There are three primary pathways that lead to BH–BH binaries that can merge within the age of the universe, through binary evolution, through gas dynamics (Davies et al. 2011; Bartos et al. 2016; Stone et al. 2016), and through stellar dynamics (see Benacquista & Downing 2013 for a review). First, such binaries can form through the evolution of isolated, massive binary stars.⁷ A major bottleneck in our understanding of this channel is the complex tidal (de Mink & Mandel 2016; Mandel & de Mink 2016; Marchant et al. 2016) and common envelope (e.g., Belczynski et al. 2016) evolution such a binary must go through in order to produce two BHs that can merge within a Hubble time from the loss of gravitational waves. This is in addition to uncertainties in the details of massive star evolution, supernova explosions, and the birth kicks of black holes. Nevertheless, sophisticated population synthesis routines have been developed that incorporate many of these uncertainties to make predictions about the properties of the first gravitational-wave sources (e.g., Belczynski et al. 2008, 2010b; Dominik et al. 2012; Mennekens & Vanbeveren 2014). A second possibility to get BH binary mergers is through gas-assisted mergers (Escala et al. 2005; Davies et al. 2011); however, simple rate estimates suggest that gas-assisted stellar BH mergers are probably relatively uncommon (Bartos et al. 2016; Stone et al. 2016).
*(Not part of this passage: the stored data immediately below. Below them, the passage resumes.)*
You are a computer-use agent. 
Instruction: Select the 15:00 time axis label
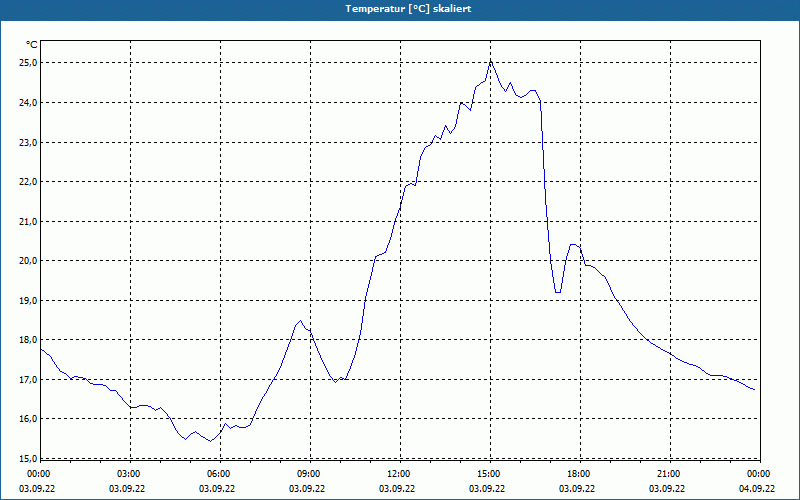[489, 474]
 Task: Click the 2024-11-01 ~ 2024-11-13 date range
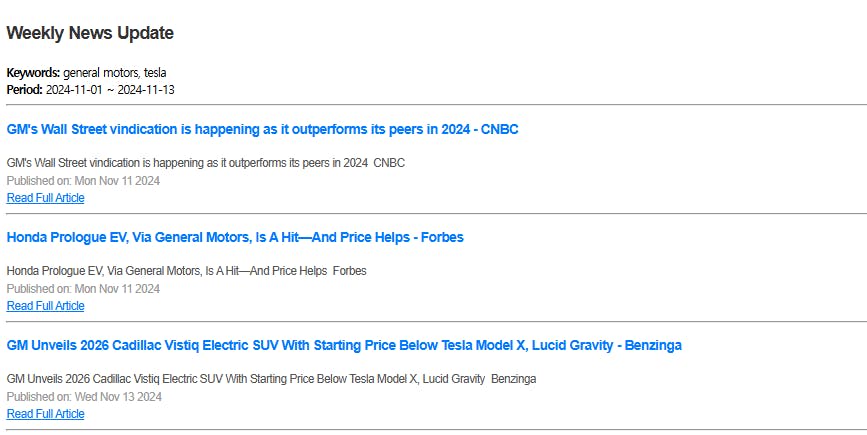(111, 89)
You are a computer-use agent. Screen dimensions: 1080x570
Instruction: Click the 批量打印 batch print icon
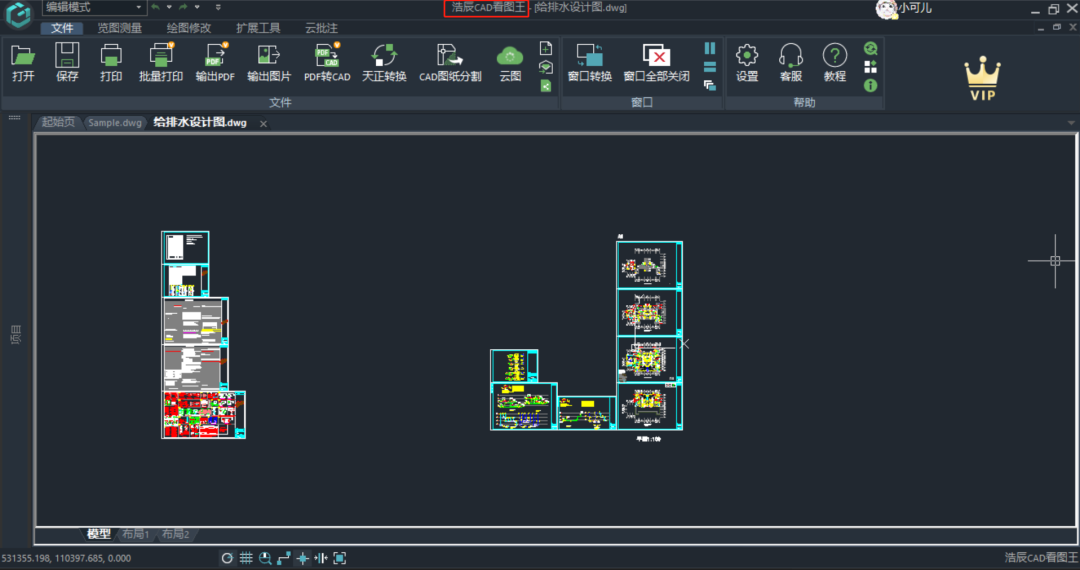point(161,63)
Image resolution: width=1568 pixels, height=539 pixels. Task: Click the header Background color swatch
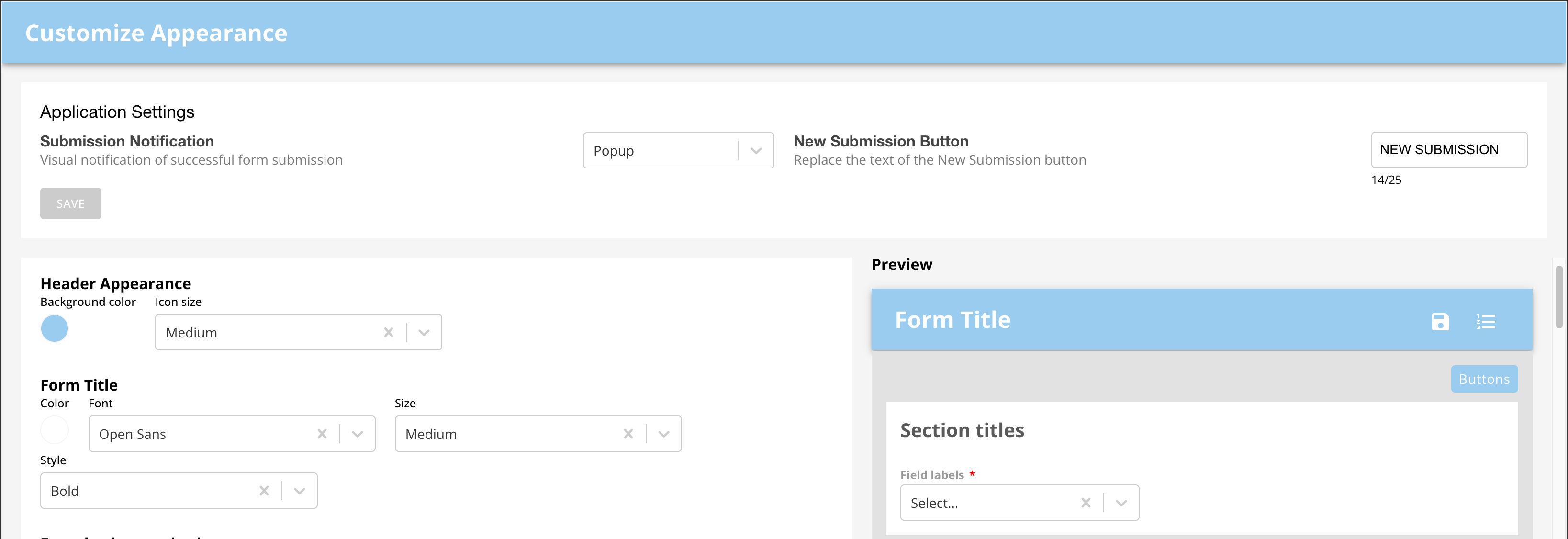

Dynamical interactions of BHs in dense stellar environments, such as globular clusters, present another promising method to produce tight BH–BH binaries, whether through exchange interactions (Portegies Zwart & McMillan 2000), three-body dynamics (Miller & Hamilton 2002a; Wen 2003; Antognini et al. 2014; Antonini et al. 2014), or direct dynamical capture⁸ (Quinlan & Shapiro 1989; Lee 1993; O'Leary et al. 2009). In these scenarios, the black holes that form at the end stage of stellar evolution collect near the center of the cluster through dynamical friction (Kulkarni et al. 1993; Sigurdsson & Hernquist 1993). Because of gravitational focusing, the most massive BHs are preferentially involved in subsequent gravitational encounters and form BH–BH binaries. These binaries may merge within the cluster (Miller & Hamilton 2002b) or be ejected from the cluster and merge on much longer timescales (O'Leary et al. 2006). Such models have presented their own theoretical obstacles, the initial mass function of BHs perhaps the largest, but ever sophisticated simulations over nearly a decade have generally found similar estimates for the expected merger rate of the binaries as well as their characteristics (Gültekin et al. 2006; Moody & Sigurdsson 2009; Banerjee et al. 2010; Downing et al. 2010, 2011; Morscher et al. 2013; Bae et al. 2014; Ziosi et al. 2014; Morscher et al. 2015; Rodriguez et al. 2015). These results remain even in simulations that have shown a substantial fraction of BHs remain in the cluster (e.g., Mackey et al. 2008; Morscher et al. 2015; Rodriguez et al. 2015)

In this work, we present a number of observational signatures of the dynamical formation of black hole binaries. In particular, we focus on signatures that are independent of the poorly known black hole initial mass function (IMF; Belczynski et al. 2004; Özel et al. 2010; Farr et al. 2011; Belczynski et al. 2016). A number of studies have qualitatively discussed that dynamical interactions preferentially form binaries with the most massive components in the cluster (e.g., O'Leary et al. 2006, 2007; Morscher et al. 2015). Yet few studies focused on the expected mass ratio distribution of the BH–BH binaries that merge. In this work, we use the original Monte Carlo results of O'Leary et al. (2006), a series of new Monte Carlo simulations, as well as a series of new direct N-body simulations to explore the expected mass distribution of the components of BH–BH binaries. We argue that the mass distribution of the BH binaries found by aLIGO will present a unique signature of dynamically formed binaries and their underlying mass function. After we submitted our manuscript, two papers appeared on the expected rates of stellar black hole mergers in globular clusters with independent methodologies, which confirm our findings (Chatterjee et al. 2016; Rodriguez et al. 2016)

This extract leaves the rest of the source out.